The Cassini probe will be making a close flyby of Saturn's ocean bearing moon, Enceladus, in order to understand more about its subsurface oceans.
NASA’s Cassini probe will be making its final fly around of Saturn’s ocean-bearing moon, Enceladus.
According to Fox News, Cassini will fly by Enceladus at a distance of 3,106 miles on Saturday at 9:49 a.m. PST, taking the final close up pictures planned for the ocean moon.
However, although this marks Cassini’s final close range flyby, it will continue to orbit Enceladus and take more spectacular pictures of the unique moon, but from a greater distance. The Cassini mission is planed to continue observing Enceladus until at least September 2017, but at a distance that is four times further than where it will be on Saturday.

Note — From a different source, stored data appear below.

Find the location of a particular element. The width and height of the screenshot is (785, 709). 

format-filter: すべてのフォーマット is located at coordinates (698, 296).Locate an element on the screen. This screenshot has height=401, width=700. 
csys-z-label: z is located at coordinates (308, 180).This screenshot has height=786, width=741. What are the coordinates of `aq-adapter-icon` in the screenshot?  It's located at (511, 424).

The point of Saturday’s close range flyby is to determine how much heat is coming through the ice from the moon’s interior. This information is curcial for NASA scientists to underrstand why there are peculiar gas and icy particles spraying continuously from the moon’s ocean, which resides beneath the surface of the planet.

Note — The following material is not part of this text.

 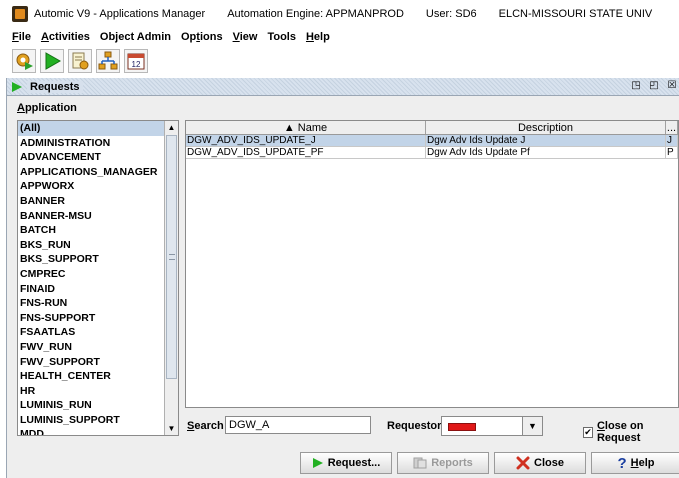 I want to click on request-name: DGW_ADV_IDS_UPDATE_PF, so click(x=306, y=152).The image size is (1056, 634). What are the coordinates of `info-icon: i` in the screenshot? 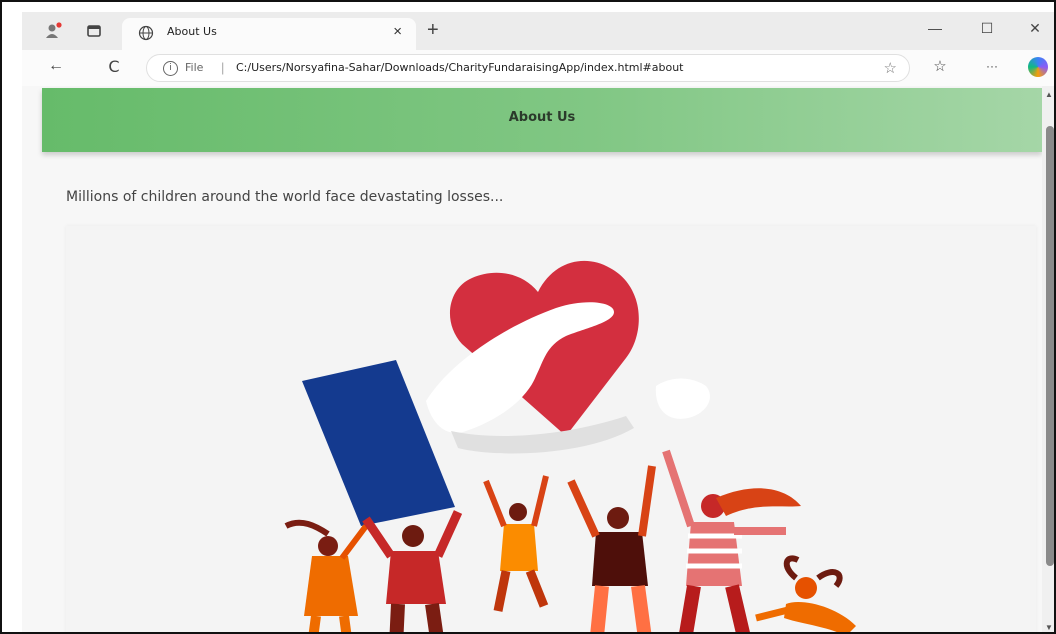 It's located at (170, 68).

“Understanding how much warmth Enceladus has in its heart provides insight into its remarkable geologic activity, and that makes this last close flyby a fantastic scientific opportunity,” Linda Spilker, Cassini project scientist at NASA’s Jet Propulsion Laboratory, Pasadena, California, said in a statement.

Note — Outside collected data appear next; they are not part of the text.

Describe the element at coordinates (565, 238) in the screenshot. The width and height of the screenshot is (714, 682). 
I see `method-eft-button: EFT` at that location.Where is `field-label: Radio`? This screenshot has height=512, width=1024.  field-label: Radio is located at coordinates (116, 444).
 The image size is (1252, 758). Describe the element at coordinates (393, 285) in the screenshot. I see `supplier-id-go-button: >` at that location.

This trip will certainly be close to the surface of the moon, but Cassini has gotten closer in the past. The distance Cassini will fly on Saturday is the optimum distance to measure the heat coming from within Enceladus.
Mike Flasar, CIRS team lead at NASA’s Goddard Space Flight Center, said Cassini will be flying “not too close, not too far away.”
“It allows us to map a good portion of the intriguing south polar region at a good resolution.”
While Saturday’s flyby won’t result in as many spectacular image as fans of the Cassini missions might have come to expect — as a consequence of its relation to the dark south polar region — it will allow NASA to come to a better understanding of Saturn’s mysterious ocean bearing moons.